Weil die Materie in der Darstellung nicht so einfach ist, arbeite ich im Unterricht deshalb viel mit Bildern. Hier kommt es natürlich immer auf den Typ des Lernenden an. Der eine braucht eine klare körperliche Vorstellung, der andere schafft es über Pflanzen- oder Naturbilder oder wieder andere mit baulichen Visionen.
Der Phantasie eines Lehrers sind hier keine Grenzen gesetzt. Eine meiner langjährigen Schülerinnen ist ein absoluter Zahlenmensch und übt beruflich eine verantwortliche Tätigkeit in diesem Bereich aus. Hier kam ich in einer Stunde auf die Idee, dass sie sich die einzelnen Körper-Bereiche als Zahl vorstellen sollte.
Ich kann mich noch gut erinnern, als sie in dieser Stunde Probleme mit der Atemführung hatte. Ich sagte ihr dann, stell dir vor, du bist eine Summe X und du gibst nichts davon her. Und was soll ich sagen, es hat funktioniert. Der Ton kam klar und rein. Wir haben sehr gelacht.

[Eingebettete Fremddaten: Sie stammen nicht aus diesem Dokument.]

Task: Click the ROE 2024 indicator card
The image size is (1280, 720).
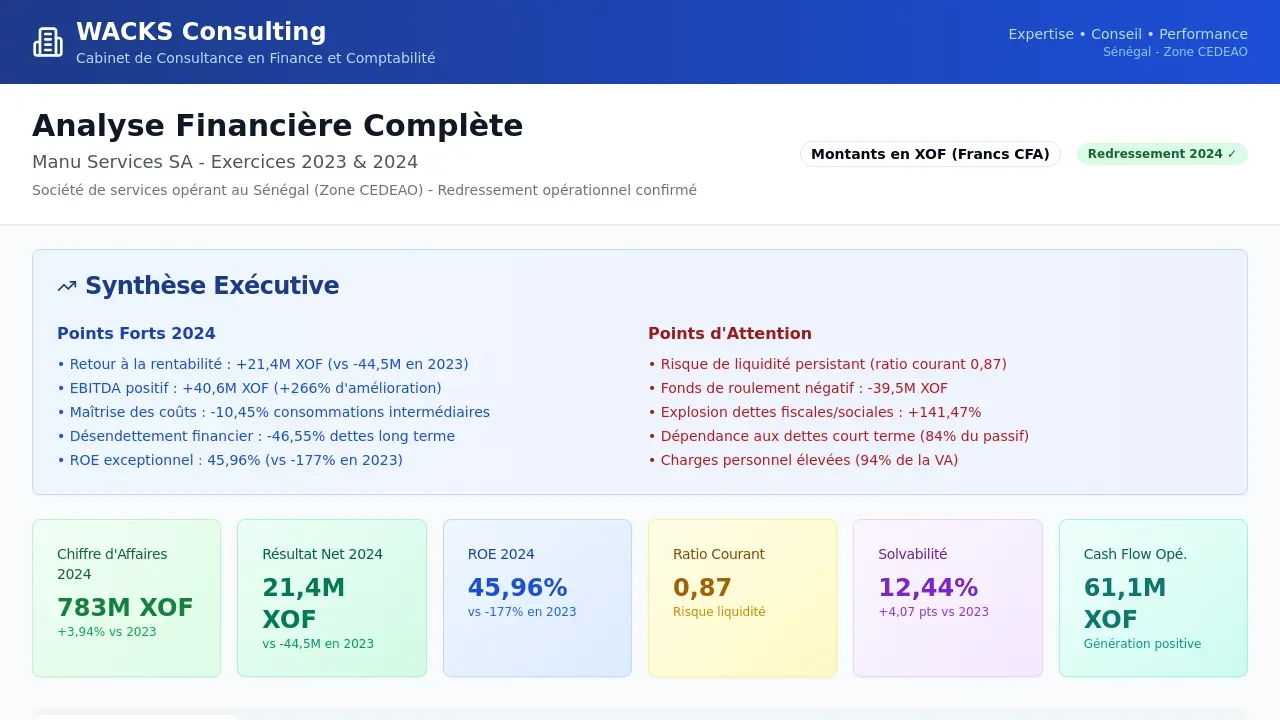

Die bloße geistige Einstellung bewirkt also schon die richtige Körperhaltung. Es ist wirklich nur die Vorstellung, z.B. wie der Ton klingen soll. Wo ich ihn ansiedle, ob ich mit Freude oder mit einer lahmen Einstellung singe. All dies spielt bei einer wohlklingenden Stimme eine große Rolle.
Fazit:
Im Endeffekt lernt jeder, dass richtig Singen ein Ausdruck der heiteren Lockerheit ist, aber doch gewisse Formen braucht. Jeder Mensch, der sich darauf einlässt, singen zu lernen, lässt sich auf das Selbst ein. Er erfährt dabei eine Menge über sich. Wo ist er zu eingefahren, wo kann er nicht loslassen, wo gibt es falsche Glaubenssätze, wo fehlt das Vertrauen zu sich selbst oder wo ist er zu ehrgeizig.
Dieses Wissen kann ihm einen Zugang eröffnen zur besseren Bewältigung privater und beruflicher Probleme. Deshalb ist Gesangunterricht nicht nur für Menschen gut, die schon eine schöne Stimme haben und sie verbessern möchten. Gesangunterricht ist für jeden aus jeder Berufssparte und jeden Alters wertvoll.
Es ist ein Erlebnis und ein Erfahren seiner selbst.
Gesangunterricht ist ein Schlüssel zum Ich.